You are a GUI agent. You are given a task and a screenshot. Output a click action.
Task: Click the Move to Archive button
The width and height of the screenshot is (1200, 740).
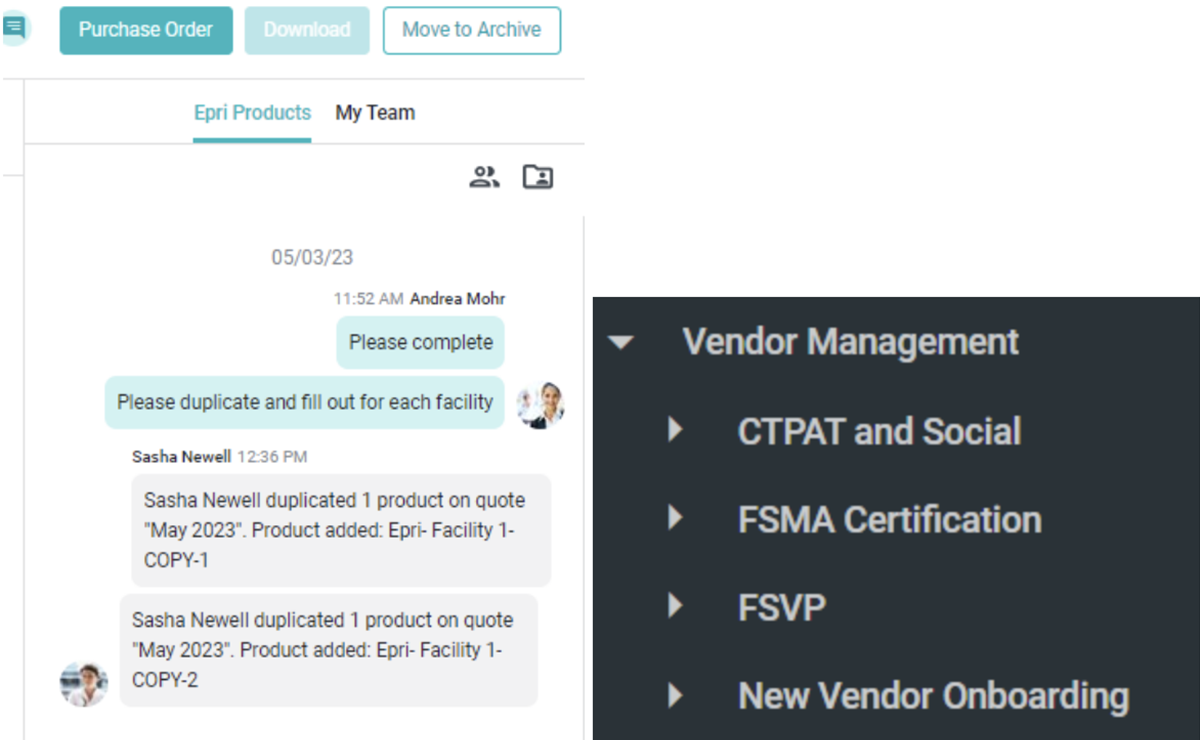471,30
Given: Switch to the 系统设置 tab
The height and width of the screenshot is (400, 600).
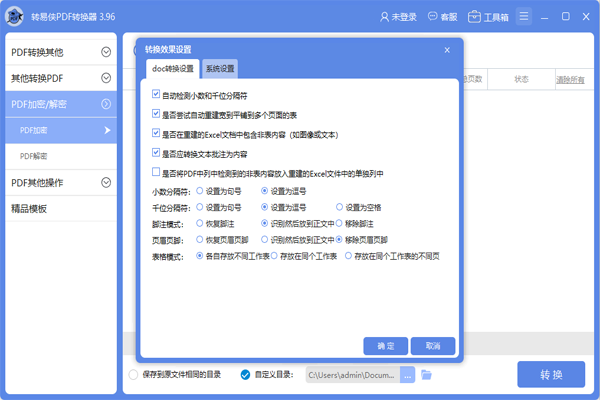Looking at the screenshot, I should (220, 69).
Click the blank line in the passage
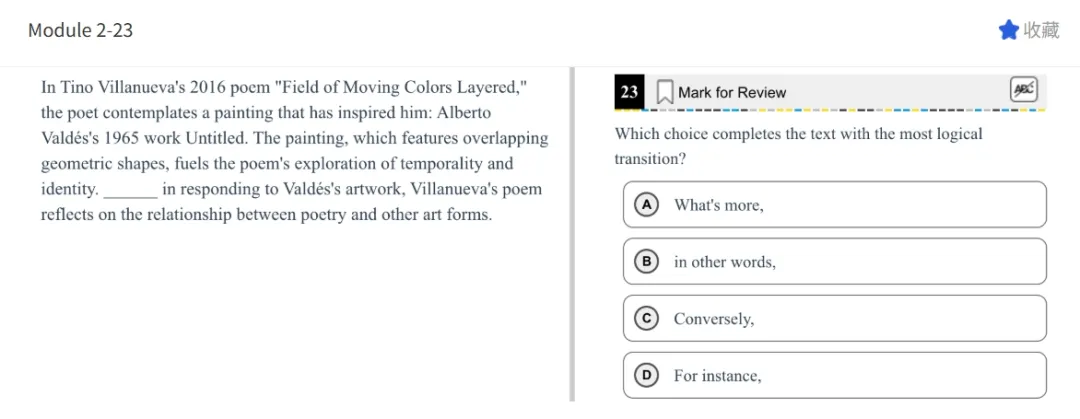This screenshot has height=419, width=1080. click(130, 192)
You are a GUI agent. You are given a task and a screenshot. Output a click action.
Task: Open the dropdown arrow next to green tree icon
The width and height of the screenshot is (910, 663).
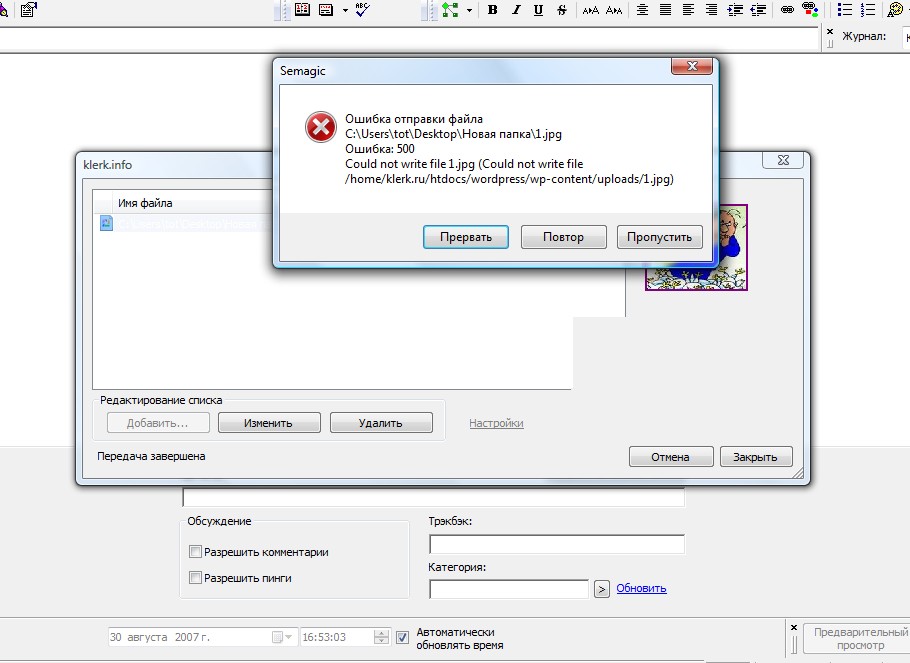(x=469, y=10)
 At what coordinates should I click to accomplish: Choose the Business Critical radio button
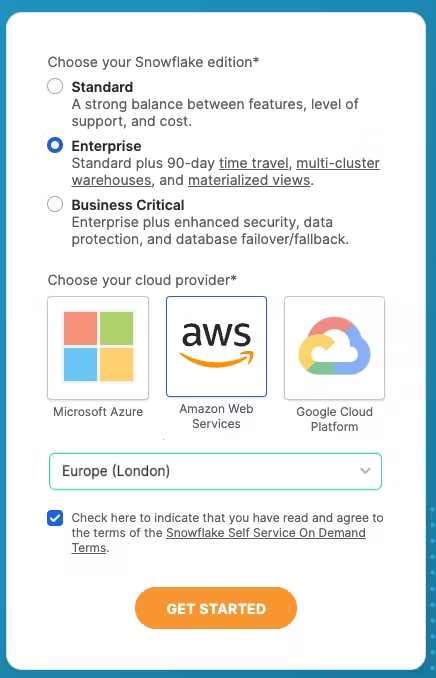click(55, 204)
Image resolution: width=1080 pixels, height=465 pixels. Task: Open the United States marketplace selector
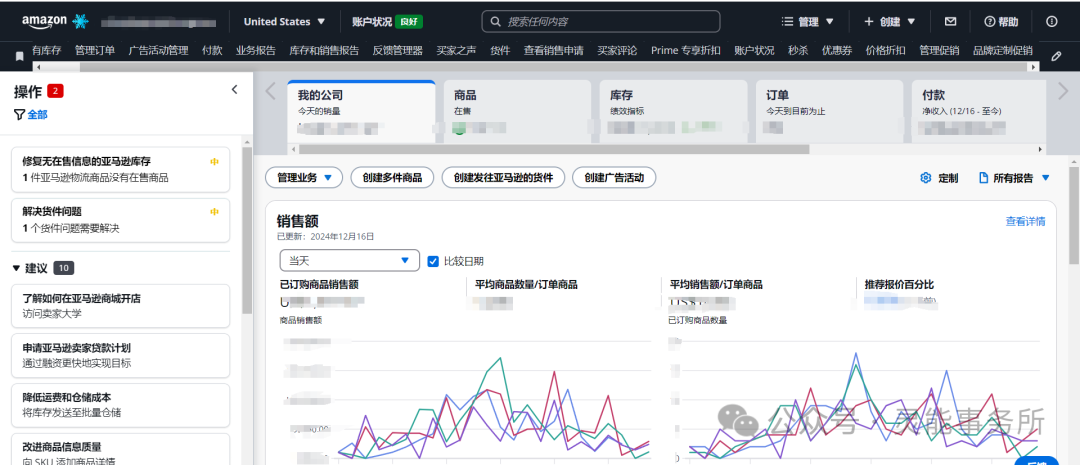[x=284, y=21]
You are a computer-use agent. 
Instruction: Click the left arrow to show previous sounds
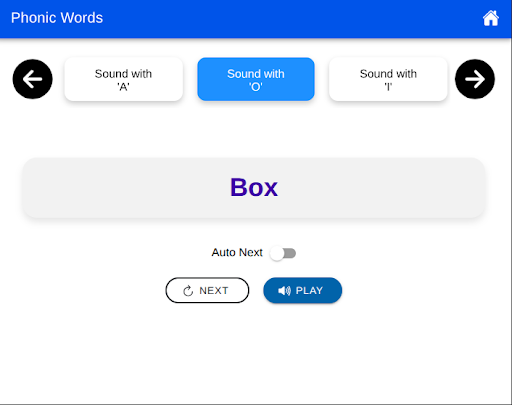tap(32, 79)
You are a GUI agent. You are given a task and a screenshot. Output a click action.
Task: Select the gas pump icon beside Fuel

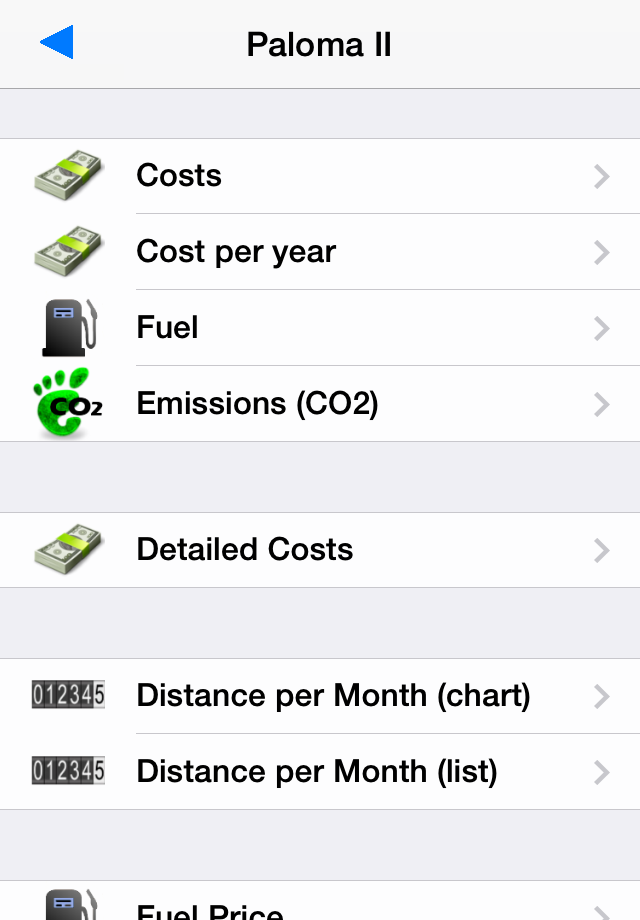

Problem description: In the material above, find every line with the word "icon" and show it.

Exercise response:
Task: Open the dropdown arrow next to green tree icon
Task: Select the gas pump icon beside Fuel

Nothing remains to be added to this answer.